La deuxième évaluation a été menée par trois membres de la Colorado School of Mines et un quatrième membre du Fonds monétaire international. Il se concentre sur la manière dont l’exploitation minière spatiale contribue à la croissance durable sur Terre.

L’évaluation a révélé que la transition de l’exploitation minière sur Terre vers l’espace pourrait faciliter une croissance continue de l’utilisation des minéraux sur Terre tout en atténuant les coûts environnementaux et sociaux.

Les chercheurs ont pris en compte les coûts de tout, depuis la recherche et le développement et le transport jusqu’à la conception et la construction de fusées et d’équipements, y compris la robotique, nécessaires pour extraire les minéraux des astéroïdes et les ramener sur Terre.

Les astéroïdes pourraient devenir la principale source de métaux précieux dans les 40 prochaines années

Abondance moyenne de minéraux dans les astéroïdes métalliques et sur Terre. Tableau via « L’exploitation minière spatiale peut stimuler une croissance durable »

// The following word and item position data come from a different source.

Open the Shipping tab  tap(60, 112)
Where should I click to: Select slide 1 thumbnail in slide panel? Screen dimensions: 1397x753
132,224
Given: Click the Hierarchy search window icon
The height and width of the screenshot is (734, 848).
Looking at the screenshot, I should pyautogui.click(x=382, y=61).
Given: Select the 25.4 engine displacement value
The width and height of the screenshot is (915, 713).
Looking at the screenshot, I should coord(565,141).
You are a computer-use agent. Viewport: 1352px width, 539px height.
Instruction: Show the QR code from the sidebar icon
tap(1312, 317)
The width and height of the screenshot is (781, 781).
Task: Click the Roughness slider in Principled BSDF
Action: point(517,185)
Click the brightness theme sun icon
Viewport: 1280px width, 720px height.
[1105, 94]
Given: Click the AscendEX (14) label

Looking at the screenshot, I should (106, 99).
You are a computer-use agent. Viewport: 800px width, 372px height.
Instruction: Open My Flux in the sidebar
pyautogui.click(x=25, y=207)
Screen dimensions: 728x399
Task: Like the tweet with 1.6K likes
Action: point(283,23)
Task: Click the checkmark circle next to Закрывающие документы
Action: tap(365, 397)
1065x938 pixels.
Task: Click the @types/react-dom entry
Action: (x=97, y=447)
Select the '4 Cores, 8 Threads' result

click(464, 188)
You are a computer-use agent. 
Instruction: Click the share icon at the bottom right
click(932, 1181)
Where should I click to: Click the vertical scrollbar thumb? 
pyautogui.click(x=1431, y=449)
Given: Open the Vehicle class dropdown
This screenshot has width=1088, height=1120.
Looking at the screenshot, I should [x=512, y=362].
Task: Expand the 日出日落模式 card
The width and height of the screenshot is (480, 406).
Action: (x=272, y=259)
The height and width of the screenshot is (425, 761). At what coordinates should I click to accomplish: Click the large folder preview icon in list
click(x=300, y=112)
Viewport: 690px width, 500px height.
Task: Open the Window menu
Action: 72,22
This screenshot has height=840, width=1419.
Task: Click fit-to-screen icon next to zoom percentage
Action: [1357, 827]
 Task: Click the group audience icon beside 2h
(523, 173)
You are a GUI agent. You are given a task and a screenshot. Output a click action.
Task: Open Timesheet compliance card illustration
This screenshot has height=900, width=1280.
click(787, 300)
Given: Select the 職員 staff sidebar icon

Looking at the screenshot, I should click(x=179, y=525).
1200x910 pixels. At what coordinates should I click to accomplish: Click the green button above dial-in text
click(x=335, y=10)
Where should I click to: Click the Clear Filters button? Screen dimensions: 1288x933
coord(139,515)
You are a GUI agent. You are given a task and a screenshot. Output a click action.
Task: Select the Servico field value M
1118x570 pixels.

Leurs calculs suggèrent que dans les 30 à 40 prochaines années, l’extraction des métaux des astéroïdes pourrait devenir non seulement rentable, mais aussi le principal moyen d’obtenir des métaux précieux à mesure que leurs prix augmentent et que les coûts d’exploitation dans l’espace diminuent.

« À mesure que les contraintes sur la production terrestre augmentent, l’espace devient une option plus attrayante. Les efforts de recherche et de développement sont consacrés au stock de connaissances minières spatiales, augmentant ainsi la valeur numérique de la production spatiale.  » appréciation.

« Au fil du temps, des politiques contraignantes sur les dommages environnementaux, combinées à une meilleure efficacité de la production dans l’espace, conduisent à une transition vers l’exploitation minière spatiale. »

Les astéroïdes contiennent un mélange de métaux et de matériaux

une Stade La revue Planetary and Space Science, publiée l’année dernière, a rapporté que la composition des astéroïdes varie considérablement, allant d’objets riches en substances volatiles à des objets métalliques contenant de fortes concentrations de métaux rares tels que l’or, l’argent et le platine, en plus d’éléments plus courants. comme le fer et le nickel.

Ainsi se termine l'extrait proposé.